### What the task requires
The result should be the line with "Click the CS Live button" followed by every remaining line of the entries, each reproduced exactly, with nothing else.

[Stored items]
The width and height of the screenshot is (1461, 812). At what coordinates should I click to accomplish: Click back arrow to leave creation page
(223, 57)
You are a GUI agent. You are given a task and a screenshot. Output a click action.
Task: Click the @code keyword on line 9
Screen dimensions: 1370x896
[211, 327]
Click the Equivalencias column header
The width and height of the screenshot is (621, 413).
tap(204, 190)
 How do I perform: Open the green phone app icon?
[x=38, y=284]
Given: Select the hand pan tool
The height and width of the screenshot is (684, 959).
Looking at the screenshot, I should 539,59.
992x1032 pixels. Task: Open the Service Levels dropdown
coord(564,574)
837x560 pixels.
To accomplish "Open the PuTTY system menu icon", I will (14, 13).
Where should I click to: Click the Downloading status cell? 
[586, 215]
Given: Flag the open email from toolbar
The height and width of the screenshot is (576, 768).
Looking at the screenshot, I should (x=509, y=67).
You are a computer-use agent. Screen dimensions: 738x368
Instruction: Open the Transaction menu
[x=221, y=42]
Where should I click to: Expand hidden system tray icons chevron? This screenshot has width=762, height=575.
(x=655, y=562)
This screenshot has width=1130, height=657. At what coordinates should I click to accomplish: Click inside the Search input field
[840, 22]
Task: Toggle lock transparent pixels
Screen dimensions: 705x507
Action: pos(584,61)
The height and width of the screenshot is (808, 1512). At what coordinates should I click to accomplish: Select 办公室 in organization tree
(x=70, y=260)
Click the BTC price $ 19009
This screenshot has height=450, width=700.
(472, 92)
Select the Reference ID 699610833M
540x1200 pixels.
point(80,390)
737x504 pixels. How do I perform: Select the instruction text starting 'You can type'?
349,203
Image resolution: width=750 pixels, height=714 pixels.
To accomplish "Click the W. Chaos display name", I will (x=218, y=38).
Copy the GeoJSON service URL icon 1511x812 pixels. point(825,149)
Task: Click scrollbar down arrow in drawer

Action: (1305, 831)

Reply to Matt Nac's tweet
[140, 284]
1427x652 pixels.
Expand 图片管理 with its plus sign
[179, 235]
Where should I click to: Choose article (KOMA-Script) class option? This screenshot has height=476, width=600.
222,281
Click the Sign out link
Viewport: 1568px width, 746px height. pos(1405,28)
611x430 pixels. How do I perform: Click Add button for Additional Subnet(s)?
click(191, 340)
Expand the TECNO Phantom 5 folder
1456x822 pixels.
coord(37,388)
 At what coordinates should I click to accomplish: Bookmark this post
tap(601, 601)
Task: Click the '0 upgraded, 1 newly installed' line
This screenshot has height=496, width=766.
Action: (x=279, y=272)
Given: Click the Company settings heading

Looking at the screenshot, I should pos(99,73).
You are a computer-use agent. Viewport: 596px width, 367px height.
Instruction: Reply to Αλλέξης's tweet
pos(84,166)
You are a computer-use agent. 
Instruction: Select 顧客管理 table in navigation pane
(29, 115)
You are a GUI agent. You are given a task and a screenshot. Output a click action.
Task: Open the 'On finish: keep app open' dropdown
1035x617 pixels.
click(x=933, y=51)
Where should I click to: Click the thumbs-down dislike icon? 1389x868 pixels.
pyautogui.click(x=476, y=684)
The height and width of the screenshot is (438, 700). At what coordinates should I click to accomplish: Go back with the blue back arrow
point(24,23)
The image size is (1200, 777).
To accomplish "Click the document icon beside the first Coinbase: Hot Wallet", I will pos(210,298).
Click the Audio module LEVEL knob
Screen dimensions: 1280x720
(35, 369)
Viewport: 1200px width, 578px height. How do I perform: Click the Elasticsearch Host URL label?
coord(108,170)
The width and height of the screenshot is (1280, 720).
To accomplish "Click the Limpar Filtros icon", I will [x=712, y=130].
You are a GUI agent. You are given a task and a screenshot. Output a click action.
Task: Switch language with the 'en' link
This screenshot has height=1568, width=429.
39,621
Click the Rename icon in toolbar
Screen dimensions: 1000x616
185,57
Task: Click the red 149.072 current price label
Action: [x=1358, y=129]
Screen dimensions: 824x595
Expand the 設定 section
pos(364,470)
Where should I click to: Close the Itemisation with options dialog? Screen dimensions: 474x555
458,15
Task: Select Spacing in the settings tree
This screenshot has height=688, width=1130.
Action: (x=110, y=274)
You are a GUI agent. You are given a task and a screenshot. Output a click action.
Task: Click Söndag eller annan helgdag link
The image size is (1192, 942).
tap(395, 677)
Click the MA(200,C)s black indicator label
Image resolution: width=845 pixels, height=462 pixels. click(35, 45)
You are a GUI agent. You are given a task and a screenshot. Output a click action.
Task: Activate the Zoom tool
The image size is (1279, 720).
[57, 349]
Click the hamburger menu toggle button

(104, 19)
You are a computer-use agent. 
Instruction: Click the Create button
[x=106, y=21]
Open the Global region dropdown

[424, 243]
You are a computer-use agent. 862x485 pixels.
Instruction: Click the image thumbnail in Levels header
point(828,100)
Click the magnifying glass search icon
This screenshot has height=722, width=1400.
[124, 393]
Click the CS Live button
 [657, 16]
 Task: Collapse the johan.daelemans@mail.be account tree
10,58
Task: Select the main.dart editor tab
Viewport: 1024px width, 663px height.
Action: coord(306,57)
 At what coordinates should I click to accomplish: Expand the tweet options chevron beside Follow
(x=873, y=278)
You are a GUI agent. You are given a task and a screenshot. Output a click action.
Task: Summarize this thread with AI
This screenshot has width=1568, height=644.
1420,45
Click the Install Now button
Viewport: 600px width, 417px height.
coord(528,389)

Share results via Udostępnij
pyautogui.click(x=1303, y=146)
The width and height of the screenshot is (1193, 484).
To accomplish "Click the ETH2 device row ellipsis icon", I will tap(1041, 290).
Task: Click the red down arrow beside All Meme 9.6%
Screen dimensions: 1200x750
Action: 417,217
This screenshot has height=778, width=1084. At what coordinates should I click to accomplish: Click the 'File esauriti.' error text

### Worked solution
Click the CS Live button
 [657, 16]
 Task: Collapse the johan.daelemans@mail.be account tree
10,58
Task: Select the main.dart editor tab
Viewport: 1024px width, 663px height.
Action: coord(306,57)
 At what coordinates should I click to accomplish: Expand the tweet options chevron beside Follow
(x=873, y=278)
You are a GUI agent. You are given a task and a screenshot. Output a click action.
Task: Summarize this thread with AI
This screenshot has width=1568, height=644.
1420,45
Click the Install Now button
Viewport: 600px width, 417px height.
coord(528,389)

Share results via Udostępnij
pyautogui.click(x=1303, y=146)
The width and height of the screenshot is (1193, 484).
To accomplish "Click the ETH2 device row ellipsis icon", I will tap(1041, 290).
Task: Click the red down arrow beside All Meme 9.6%
Screen dimensions: 1200x750
Action: 417,217
This screenshot has height=778, width=1084. At what coordinates should I click to accomplish: Click the 'File esauriti.' error text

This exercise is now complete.